▶ Your goal: With the pictures removed, the data below must be transcribed in full and exactly.
++++++++++++++++++++
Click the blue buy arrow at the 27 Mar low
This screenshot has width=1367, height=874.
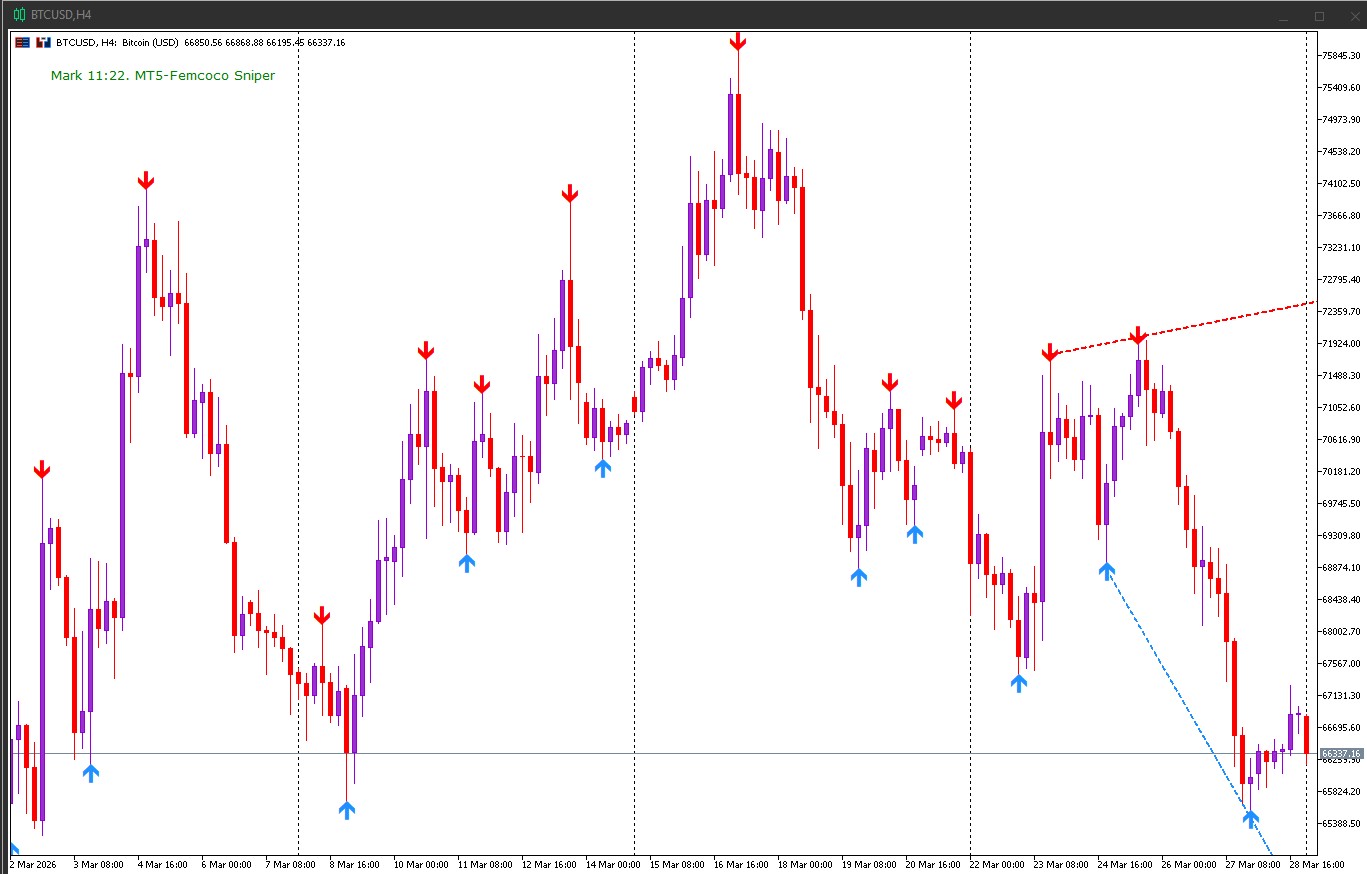coord(1252,820)
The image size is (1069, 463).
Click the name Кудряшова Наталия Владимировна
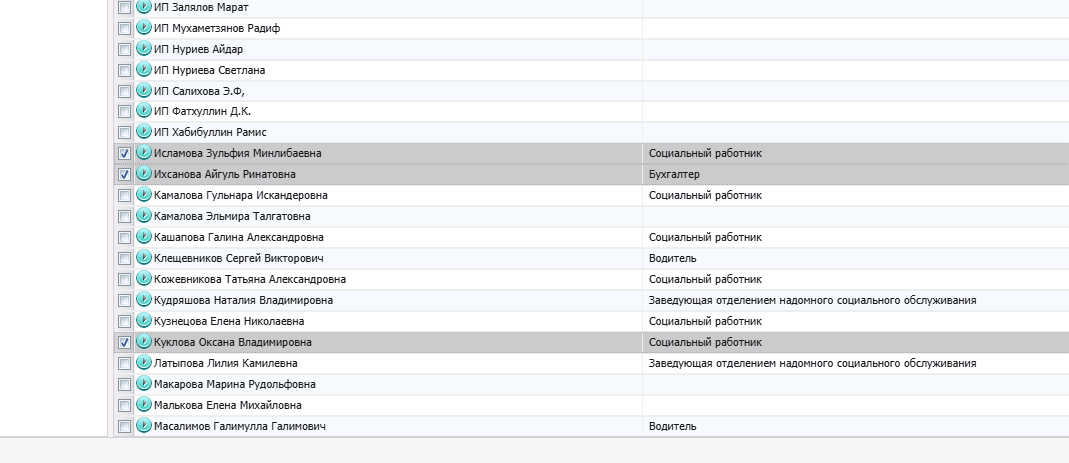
++++++++++++++++++++
▶ Exercise answer:
Click the blue buy arrow at the 27 Mar low
This screenshot has width=1367, height=874.
coord(1252,820)
The image size is (1069, 463).
Click the name Кудряшова Наталия Владимировна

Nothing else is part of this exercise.